What Can I Do with a Revocable Living Trust?
A Revocable Living Trust is an essential tool for avoiding probate. If you own enough assets to qualify for a full probate proceeding when you pass away, then you will most likely benefit from a Revocable Living Trust. Assets placed in the trust, such as a home and financial accounts, can pass to your beneficiaries without going through the probate process. This saves your loved ones time and money and provides a level of privacy for your personal affairs. A successor trustee of your choosing can also manage any finances you place in your Revocable Living Trust if you ever become incapacitated, or even if you just do not care to handle your own financial affairs anymore.

Will a Revocable Living Trust Protect My Assets?

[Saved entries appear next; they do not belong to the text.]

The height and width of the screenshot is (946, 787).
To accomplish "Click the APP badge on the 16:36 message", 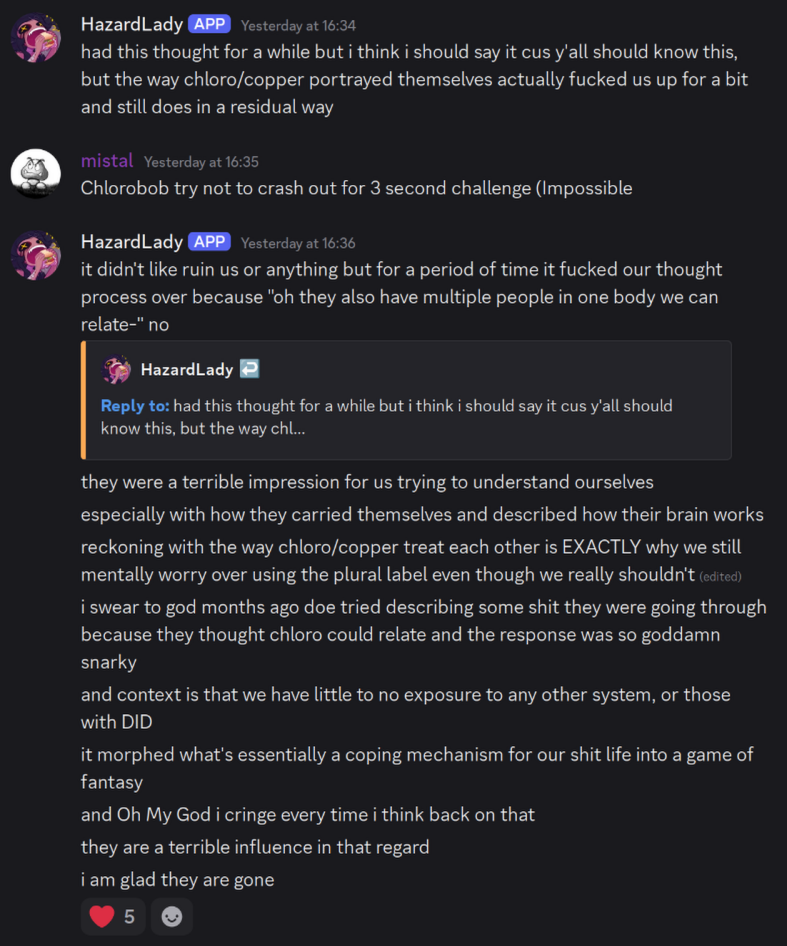I will click(210, 242).
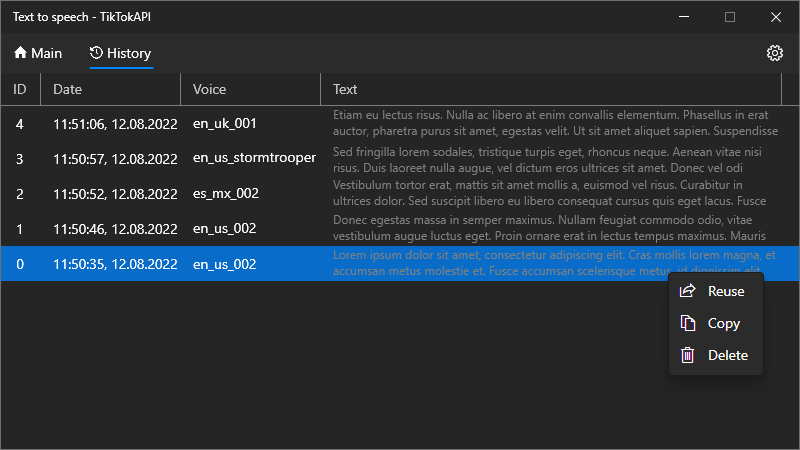
Task: Click the home icon beside Main
Action: click(20, 53)
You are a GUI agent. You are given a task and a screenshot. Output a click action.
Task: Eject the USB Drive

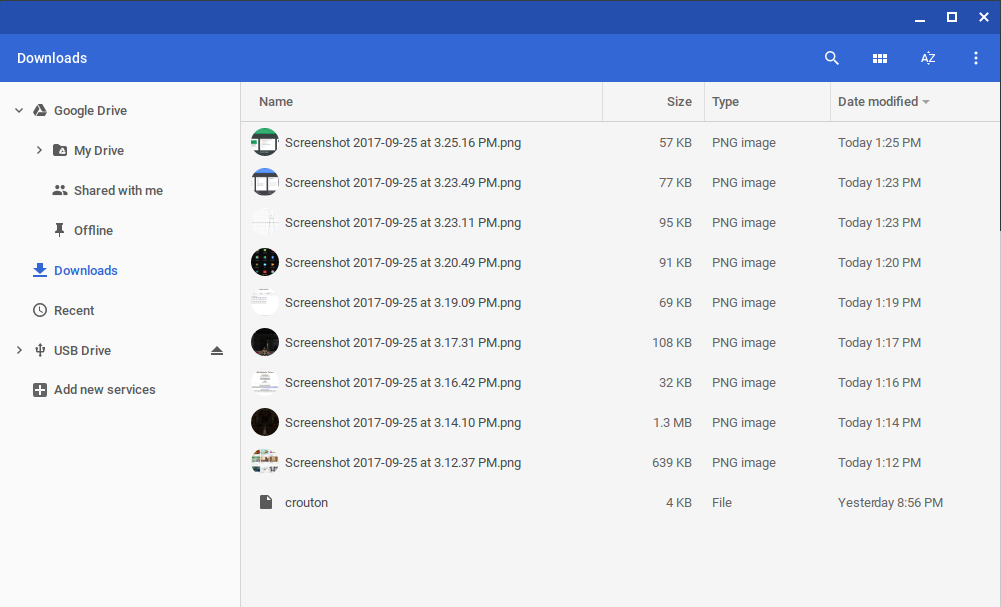click(x=217, y=351)
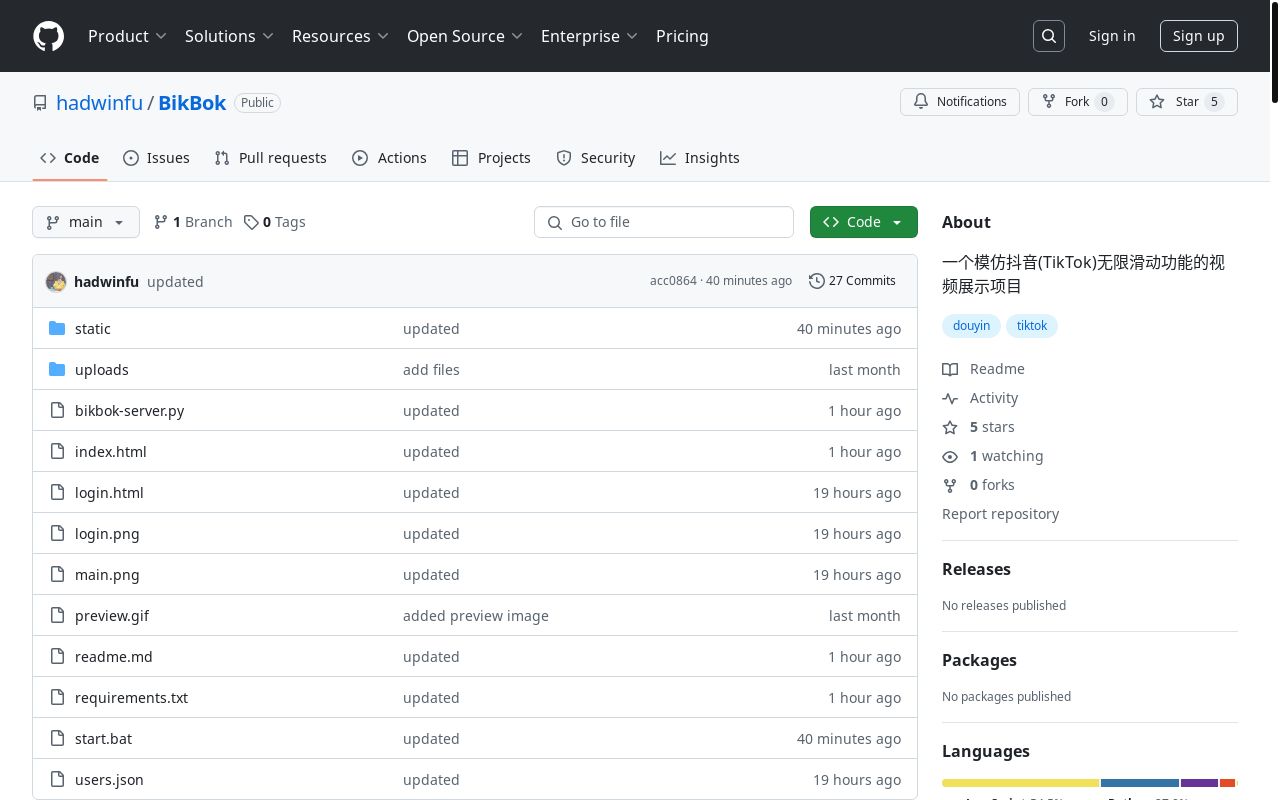The height and width of the screenshot is (800, 1280).
Task: Star the BikBok repository
Action: (x=1175, y=102)

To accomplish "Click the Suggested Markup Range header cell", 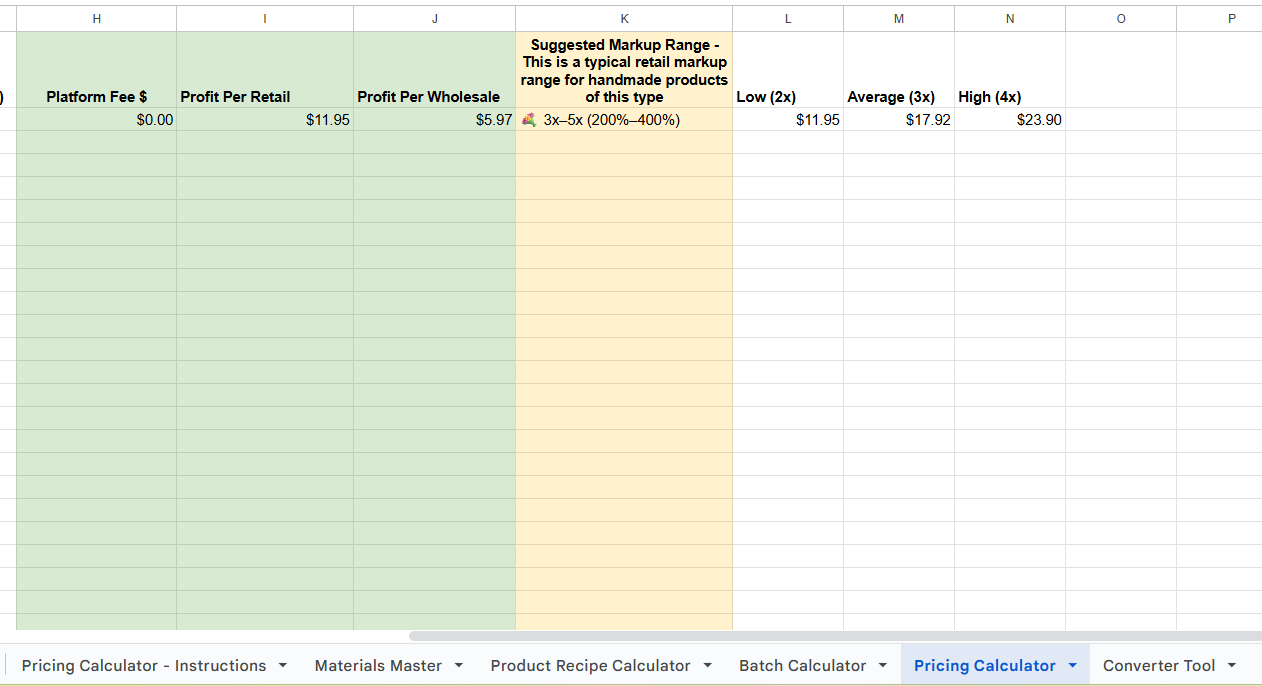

Revocable Living Trusts do not protect assets from financial predators. If you owe money to creditors, then those creditors may take assets from your trust, even though the trust is technically the legal owner of the assets. Your Revocable Living Trust is not suitable for asset protection purposes because you are still considered the owner of the assets if you are the trustee because you have complete control over the trust. There are no restrictions on how you can spend the assets in the Revocable Living Trust, and you can revoke the trust at any time. Revoking the trust means the assets will revert to your direct ownership, putting them back under your control. In addition, all assets in the Revocable Living Trust are reported to the IRS for tax purposes under your Social Security number, meaning there is even less separation between you as an individual and the Revocable Living Trust. This is different from Irrevocable Trusts, which have their own tax identification numbers.

If you are interested in learning more about how certain Irrevocable Trusts can be used for asset protection purposes, or if you’d like to learn more about estate planning with a Revocable Living Trust, simply set up a consultation with a our Nashville trust attorney to talk about how we can help.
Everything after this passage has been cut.